Der Klimaschutz liegt der Zera besonders am Herzen. Nachdem das Unternehmen in der Altstadt noch einen enormen Gasverbrauch hatte, wird der Neubau mit einer Wärmepumpe beheizt. Seit zwei Wochen ist auf dem Dach zudem eine Fotovoltaikanlage in Betrieb, die bis zu 60 Prozent des Eigenstromverbrauchs deckt. Ziel ist es, in Zukunft den eigenen Verbrauch komplett selbst zu erzeugen. Im Jahr 2022 stellte das Unternehmen den besten Azubi bei den Elektronikern im Bereich der IHK Bonn/Rhein-Sieg.

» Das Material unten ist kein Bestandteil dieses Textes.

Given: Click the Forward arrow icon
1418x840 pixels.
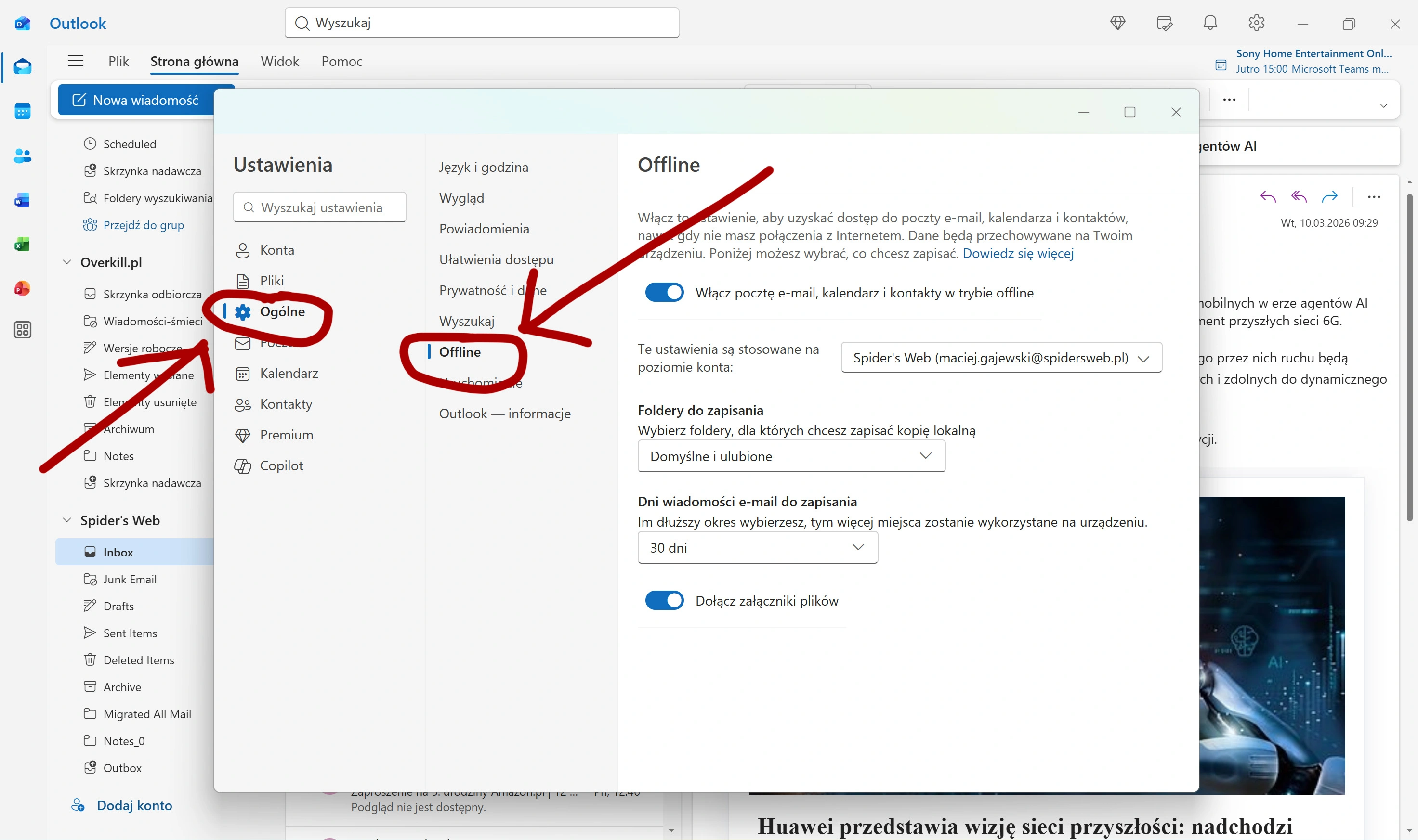Looking at the screenshot, I should click(x=1329, y=196).
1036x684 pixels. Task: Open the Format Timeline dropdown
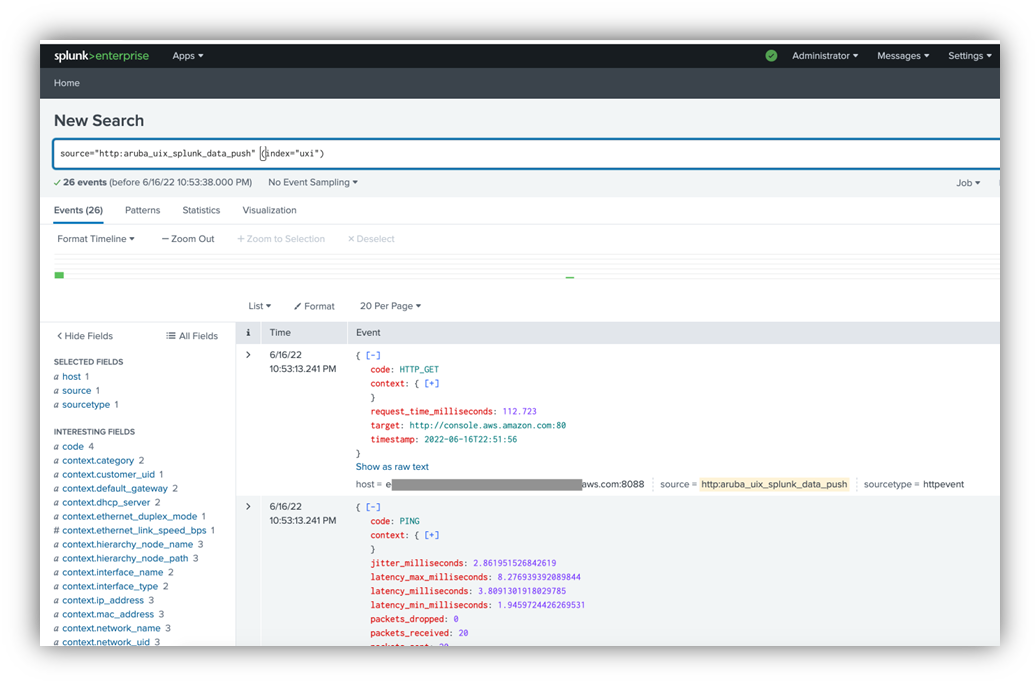click(95, 238)
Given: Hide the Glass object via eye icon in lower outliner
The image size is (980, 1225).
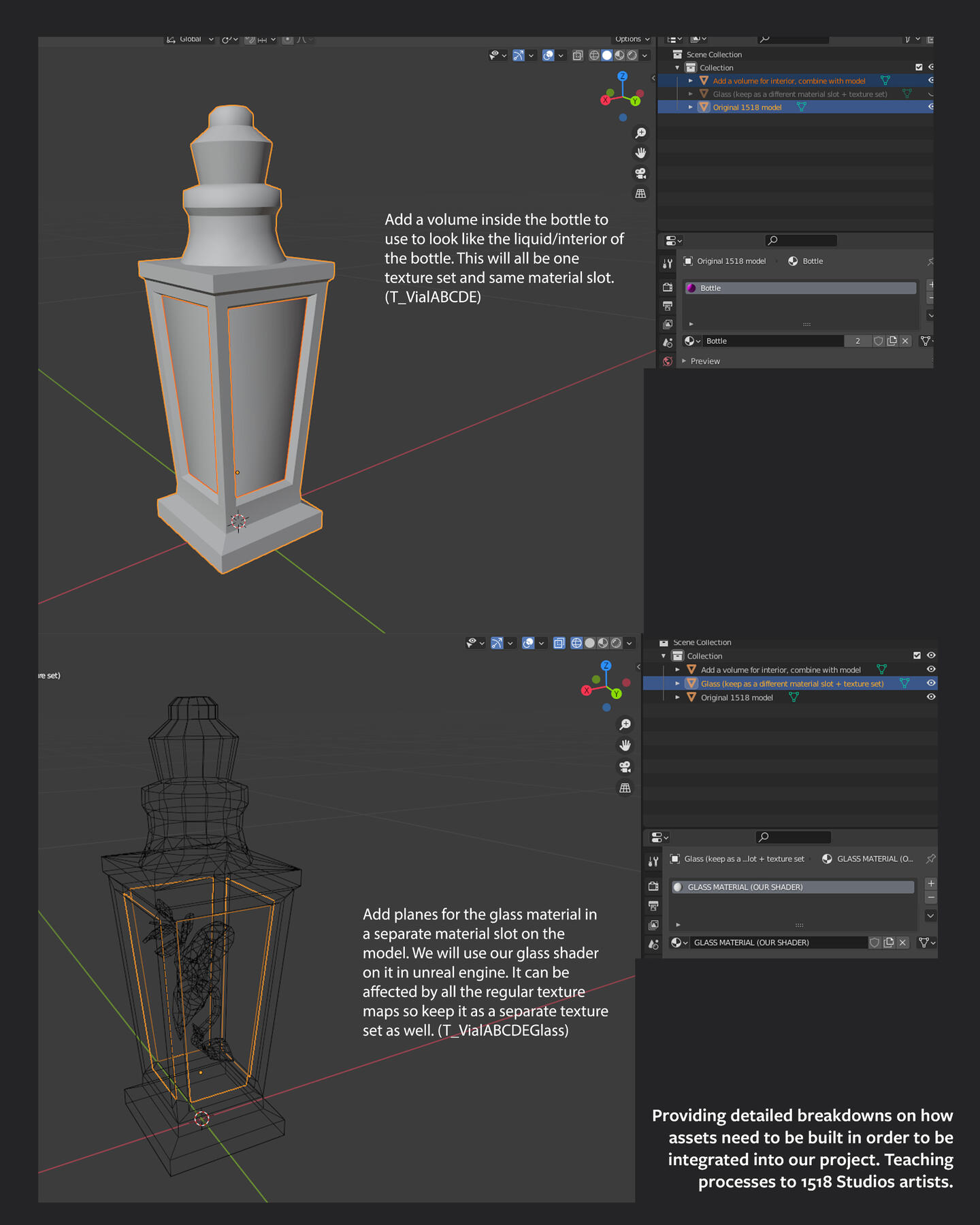Looking at the screenshot, I should [931, 683].
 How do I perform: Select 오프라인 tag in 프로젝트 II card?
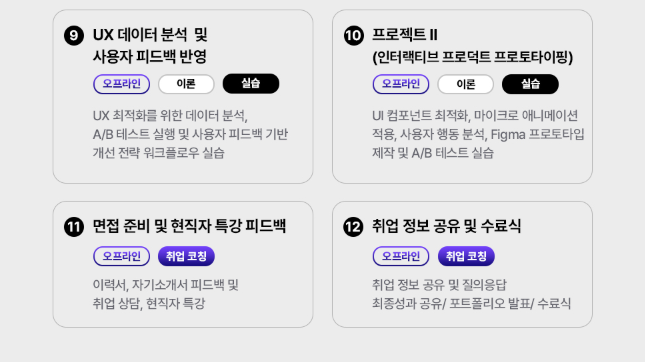(x=401, y=84)
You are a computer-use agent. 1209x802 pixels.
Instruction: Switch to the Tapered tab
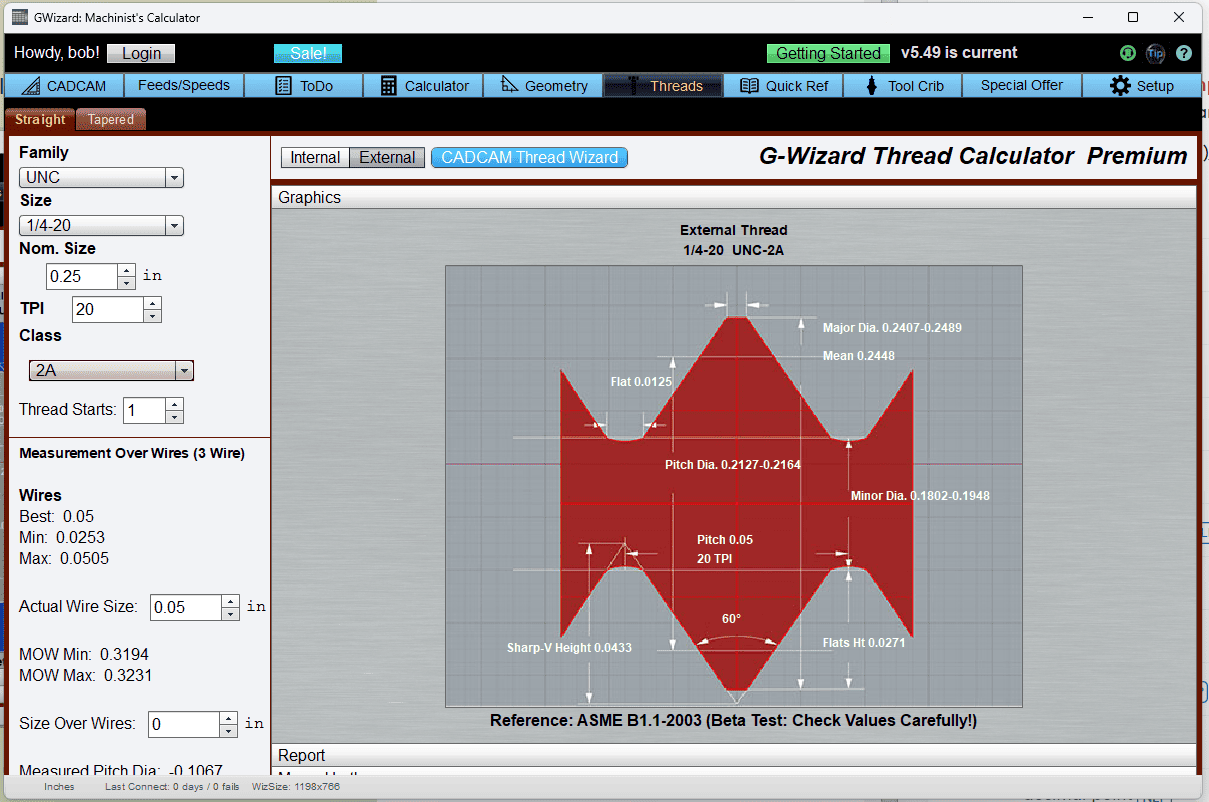click(110, 118)

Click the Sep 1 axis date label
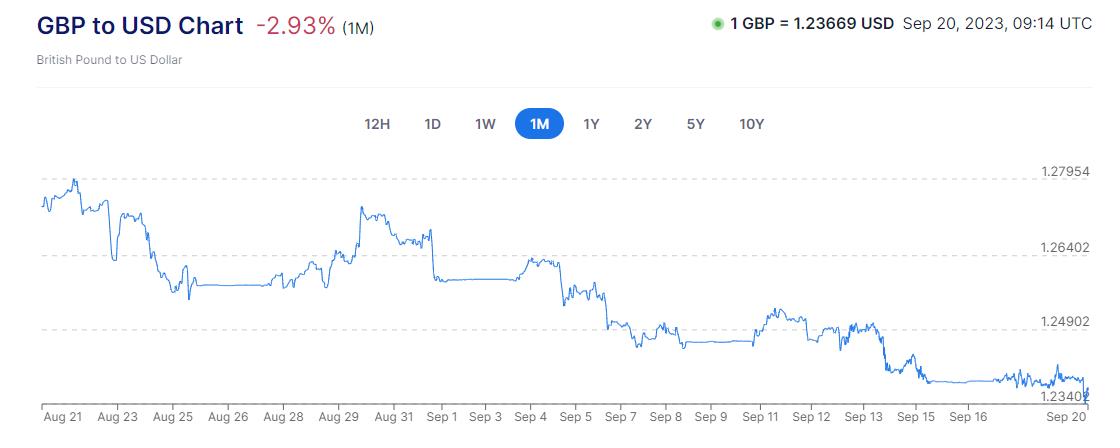point(441,417)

„Ich bin glücklich, dass wir heute in Oberpleis sind, auch wenn ich anfangs gegen den Umzug war, weil ich Angst vor der Investition hatte“, sagt Schmitz. Die Baukosten betrugen rund acht Millionen Euro. Am Freitag findet in einem Festzelt auf dem Firmengelände die interne Jubiläumsfeier statt, bevor am Samstag zum Abschluss der Festwoche die Bürger eingeladen sind. „Am Sonntag schlafen wir dann alle aus“, sagt Horst Wächter.